- WRITTEN INSTRUCTION:
Print the whole listing below word for word, leaving out the pictures.

- EXERCISE MATERIALS:

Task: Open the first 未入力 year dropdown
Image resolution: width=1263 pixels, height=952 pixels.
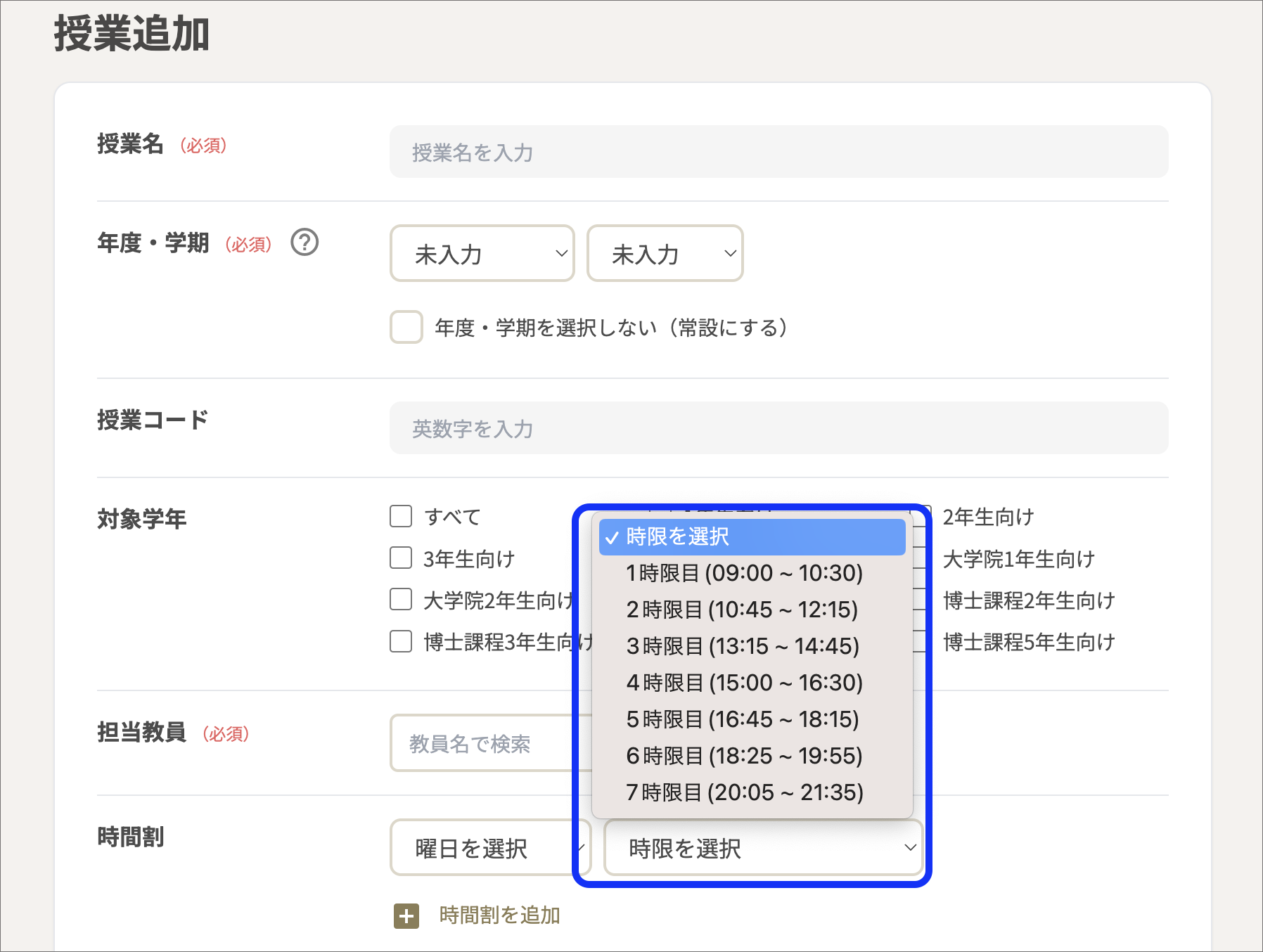Action: pyautogui.click(x=482, y=254)
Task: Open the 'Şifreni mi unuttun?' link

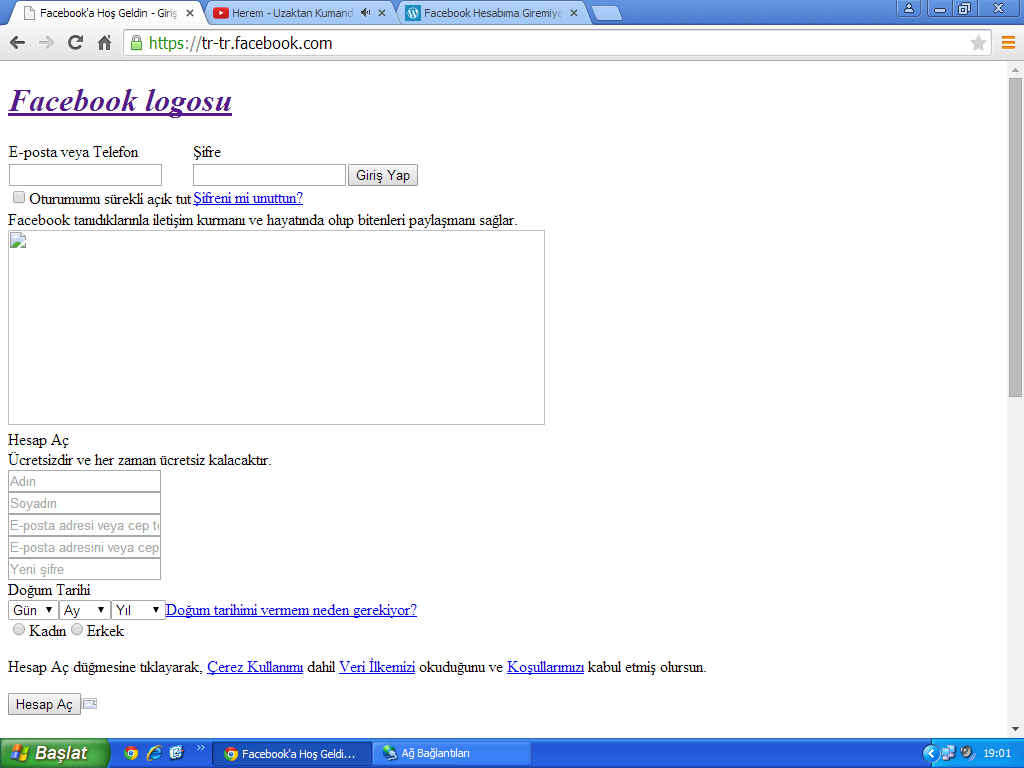Action: [x=246, y=198]
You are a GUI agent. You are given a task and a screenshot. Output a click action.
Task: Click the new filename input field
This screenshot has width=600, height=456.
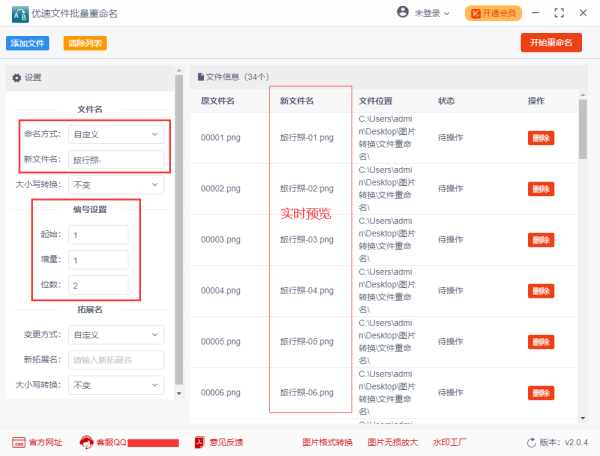point(116,159)
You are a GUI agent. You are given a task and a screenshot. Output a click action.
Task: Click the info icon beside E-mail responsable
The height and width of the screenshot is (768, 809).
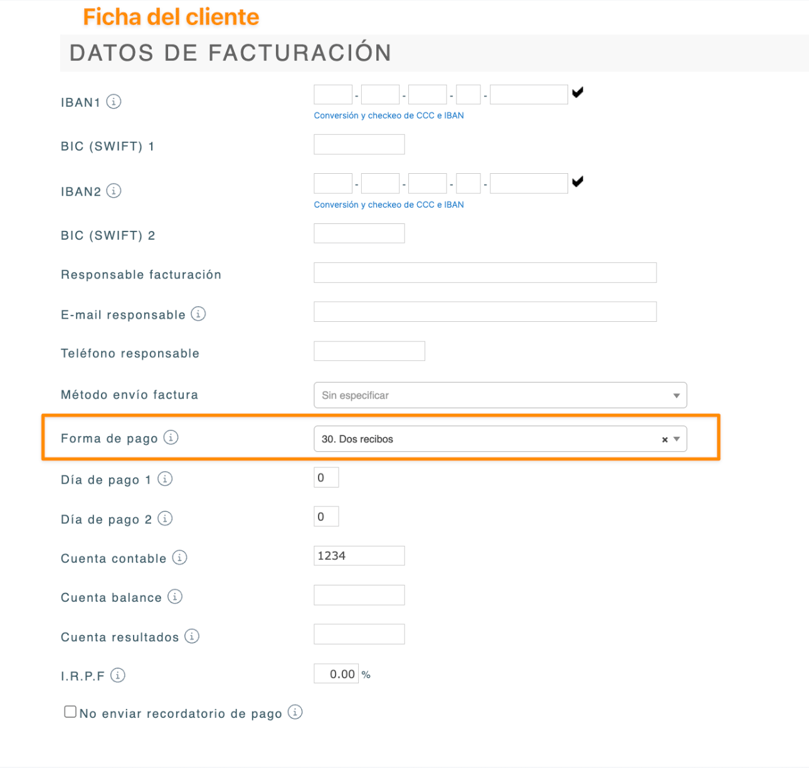click(x=198, y=314)
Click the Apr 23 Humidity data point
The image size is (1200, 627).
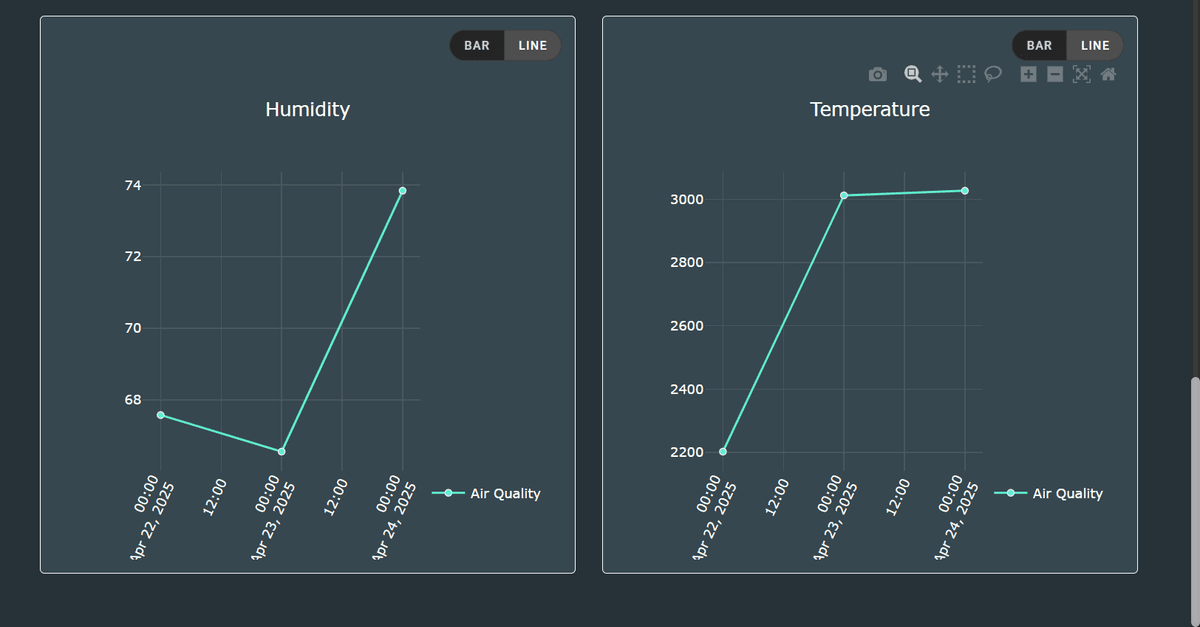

- FINAL ANSWER:
Task: Open the first 未入力 year dropdown
Image resolution: width=1263 pixels, height=952 pixels.
Action: pyautogui.click(x=482, y=254)
Task: Open the 'Şifreni mi unuttun?' link

Action: [x=246, y=198]
You are a GUI agent. You are given a task and a screenshot. Output a click action.
Task: Click the new filename input field
This screenshot has width=600, height=456.
point(116,159)
You are a GUI agent. You are given a task and a screenshot. Output a click action.
Task: Click the info icon beside E-mail responsable
The height and width of the screenshot is (768, 809).
click(x=198, y=314)
Click the Apr 23 Humidity data point
The image size is (1200, 627).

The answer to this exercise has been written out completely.